I'm the eldest son--"

He broke off suddenly; for at those fatal words, Colonel Kelmscott's
face, fiery red till then, grew instantly blanched and white with
terror. "Oh, what have I done?" the unhappy man cried, seeing his
son's eyes read some glimpse of the truth too clearly in his look.
"Oh, what have I said? Forget it, Granny, forget it! I didn't mean
to go so far as I did in my anger. I was a fool--a fool! I gave
way too much. For Heaven's sake, my boy, forget it, forget it!"

The young man looked across at him with a dazed and puzzled look,
yet very full of meaning. "I shall never forget it," he said slowly.
"I shall learn what it means. I don't know how things stand; but I
see you meant it. Do as you like about the entail. It's no business
of mine. Take your pound of flesh, your twelve thousand down,
and pay your hush-money!
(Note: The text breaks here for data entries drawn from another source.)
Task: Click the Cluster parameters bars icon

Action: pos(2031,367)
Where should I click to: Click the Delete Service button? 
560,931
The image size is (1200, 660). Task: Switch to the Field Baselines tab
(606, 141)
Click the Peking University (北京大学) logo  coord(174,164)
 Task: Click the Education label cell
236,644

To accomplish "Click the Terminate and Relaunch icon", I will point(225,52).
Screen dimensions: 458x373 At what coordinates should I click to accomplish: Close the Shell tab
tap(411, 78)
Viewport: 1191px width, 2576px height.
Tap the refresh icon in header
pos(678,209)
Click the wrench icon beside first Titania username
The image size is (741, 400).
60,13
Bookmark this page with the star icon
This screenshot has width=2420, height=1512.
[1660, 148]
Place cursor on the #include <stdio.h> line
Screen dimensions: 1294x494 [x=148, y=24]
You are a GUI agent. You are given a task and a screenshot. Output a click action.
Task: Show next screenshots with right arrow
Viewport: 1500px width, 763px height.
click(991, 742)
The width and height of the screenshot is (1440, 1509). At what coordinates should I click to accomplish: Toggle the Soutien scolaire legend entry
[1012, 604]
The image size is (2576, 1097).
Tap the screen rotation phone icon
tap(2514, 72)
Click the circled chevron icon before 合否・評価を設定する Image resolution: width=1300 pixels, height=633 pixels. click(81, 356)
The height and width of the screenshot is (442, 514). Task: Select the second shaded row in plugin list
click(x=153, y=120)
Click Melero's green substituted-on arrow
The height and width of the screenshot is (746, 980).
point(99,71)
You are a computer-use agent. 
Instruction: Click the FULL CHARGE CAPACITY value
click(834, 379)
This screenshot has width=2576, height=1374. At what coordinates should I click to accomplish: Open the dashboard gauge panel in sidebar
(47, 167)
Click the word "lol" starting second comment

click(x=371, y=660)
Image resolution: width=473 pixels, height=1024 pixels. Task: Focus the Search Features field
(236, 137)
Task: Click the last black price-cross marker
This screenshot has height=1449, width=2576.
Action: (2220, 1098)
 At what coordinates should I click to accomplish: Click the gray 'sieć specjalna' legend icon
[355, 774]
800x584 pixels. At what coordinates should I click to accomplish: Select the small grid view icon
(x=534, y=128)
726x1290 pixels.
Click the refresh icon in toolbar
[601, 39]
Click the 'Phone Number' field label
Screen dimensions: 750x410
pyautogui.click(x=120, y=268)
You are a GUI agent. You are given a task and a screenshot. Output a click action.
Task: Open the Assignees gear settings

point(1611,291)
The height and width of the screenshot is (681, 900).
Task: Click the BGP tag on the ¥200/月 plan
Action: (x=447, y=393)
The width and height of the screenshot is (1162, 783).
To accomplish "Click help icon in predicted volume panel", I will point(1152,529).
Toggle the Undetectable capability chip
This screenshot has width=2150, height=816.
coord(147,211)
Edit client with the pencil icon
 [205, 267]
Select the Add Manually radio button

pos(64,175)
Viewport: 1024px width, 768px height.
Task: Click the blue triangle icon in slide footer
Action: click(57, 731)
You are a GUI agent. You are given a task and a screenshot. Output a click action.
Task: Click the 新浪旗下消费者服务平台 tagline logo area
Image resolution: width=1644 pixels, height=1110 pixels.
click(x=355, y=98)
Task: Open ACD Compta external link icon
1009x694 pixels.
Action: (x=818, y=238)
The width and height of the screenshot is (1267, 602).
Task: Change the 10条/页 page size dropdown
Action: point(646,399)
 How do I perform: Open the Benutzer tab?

I don't know whom you bribe, and I have
nothing to say to it. I never dragged the honour of the Kelmscotts
in the dust. I won't drag it now. I wash my hands clean from it. I
ask no questions. I demand no explanations. I only say this. Until
I know what you mean--know whether I'm lawful heir to Tilgate Park
or not, I won't marry the girl I meant to marry. I have too much
regard for her, and for the honour of our house, to take her on
what may prove to be false expectations. Break the entail, I say!
Raise your twelve thousand. Pay off your bloodhounds. But never
expect me to touch a penny of your money, henceforth and for ever,
till I know whether it was yours and mine at all to deal with."

Colonel Kelmscott bent down his proud head meekly. "As you will,
Granville," he answered, quite broken with remorse, and silenced
by shame. "My boy, my boy, I only wanted to save you!"